__Your goal__:
Count the lines of the data that have the word "Given", then report the number without anything else.

** Dataset records follows **

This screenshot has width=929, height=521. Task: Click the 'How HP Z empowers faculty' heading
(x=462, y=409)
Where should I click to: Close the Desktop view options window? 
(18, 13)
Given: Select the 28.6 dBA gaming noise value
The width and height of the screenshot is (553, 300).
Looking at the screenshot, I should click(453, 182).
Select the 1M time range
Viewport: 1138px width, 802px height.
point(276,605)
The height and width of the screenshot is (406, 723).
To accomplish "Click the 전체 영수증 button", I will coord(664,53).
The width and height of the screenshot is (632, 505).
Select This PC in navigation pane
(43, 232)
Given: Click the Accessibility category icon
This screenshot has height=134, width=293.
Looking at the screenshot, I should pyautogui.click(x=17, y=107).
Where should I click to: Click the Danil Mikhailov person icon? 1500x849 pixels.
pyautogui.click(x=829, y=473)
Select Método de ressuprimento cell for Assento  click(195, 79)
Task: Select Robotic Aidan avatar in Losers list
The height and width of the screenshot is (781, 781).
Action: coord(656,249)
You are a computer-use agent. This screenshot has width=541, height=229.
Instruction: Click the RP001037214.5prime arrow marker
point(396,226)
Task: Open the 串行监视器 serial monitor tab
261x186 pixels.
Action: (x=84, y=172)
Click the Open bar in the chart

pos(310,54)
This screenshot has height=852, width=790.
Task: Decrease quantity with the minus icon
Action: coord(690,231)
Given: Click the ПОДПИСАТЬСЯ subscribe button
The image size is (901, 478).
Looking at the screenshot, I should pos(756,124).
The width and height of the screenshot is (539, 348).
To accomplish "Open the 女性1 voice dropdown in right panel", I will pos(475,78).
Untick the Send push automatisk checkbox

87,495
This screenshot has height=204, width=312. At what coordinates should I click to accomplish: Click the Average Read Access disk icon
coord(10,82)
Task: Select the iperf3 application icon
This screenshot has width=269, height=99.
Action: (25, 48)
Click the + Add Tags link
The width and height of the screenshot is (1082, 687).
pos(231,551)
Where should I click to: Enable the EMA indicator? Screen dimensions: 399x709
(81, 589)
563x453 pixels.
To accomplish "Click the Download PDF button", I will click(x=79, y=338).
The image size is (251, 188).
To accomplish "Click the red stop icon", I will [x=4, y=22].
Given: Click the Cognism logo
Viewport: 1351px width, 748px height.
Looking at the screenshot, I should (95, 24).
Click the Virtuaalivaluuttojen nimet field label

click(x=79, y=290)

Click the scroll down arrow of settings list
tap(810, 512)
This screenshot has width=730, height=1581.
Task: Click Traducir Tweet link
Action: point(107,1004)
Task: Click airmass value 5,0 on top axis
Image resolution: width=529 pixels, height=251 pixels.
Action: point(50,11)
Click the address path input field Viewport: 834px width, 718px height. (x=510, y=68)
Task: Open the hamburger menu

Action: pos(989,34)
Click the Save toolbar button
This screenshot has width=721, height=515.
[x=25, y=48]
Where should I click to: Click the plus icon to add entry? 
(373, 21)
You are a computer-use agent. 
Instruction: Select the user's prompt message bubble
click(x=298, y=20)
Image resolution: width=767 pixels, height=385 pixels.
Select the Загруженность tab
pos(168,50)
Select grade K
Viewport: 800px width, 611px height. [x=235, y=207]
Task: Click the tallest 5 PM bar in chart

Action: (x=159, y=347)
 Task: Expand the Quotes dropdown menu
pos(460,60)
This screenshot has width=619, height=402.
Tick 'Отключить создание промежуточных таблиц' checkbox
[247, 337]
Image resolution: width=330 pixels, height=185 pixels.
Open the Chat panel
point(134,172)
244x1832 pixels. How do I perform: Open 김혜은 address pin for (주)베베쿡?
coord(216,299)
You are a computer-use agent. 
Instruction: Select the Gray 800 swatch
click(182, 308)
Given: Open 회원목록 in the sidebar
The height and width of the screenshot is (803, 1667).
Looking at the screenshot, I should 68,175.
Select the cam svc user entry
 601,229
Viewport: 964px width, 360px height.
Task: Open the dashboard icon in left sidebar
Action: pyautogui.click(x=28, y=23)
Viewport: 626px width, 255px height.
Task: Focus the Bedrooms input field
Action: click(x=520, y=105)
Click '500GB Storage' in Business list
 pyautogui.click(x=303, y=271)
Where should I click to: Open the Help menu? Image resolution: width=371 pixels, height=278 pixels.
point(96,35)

** End of Dataset records **

__Result for this exercise__:
5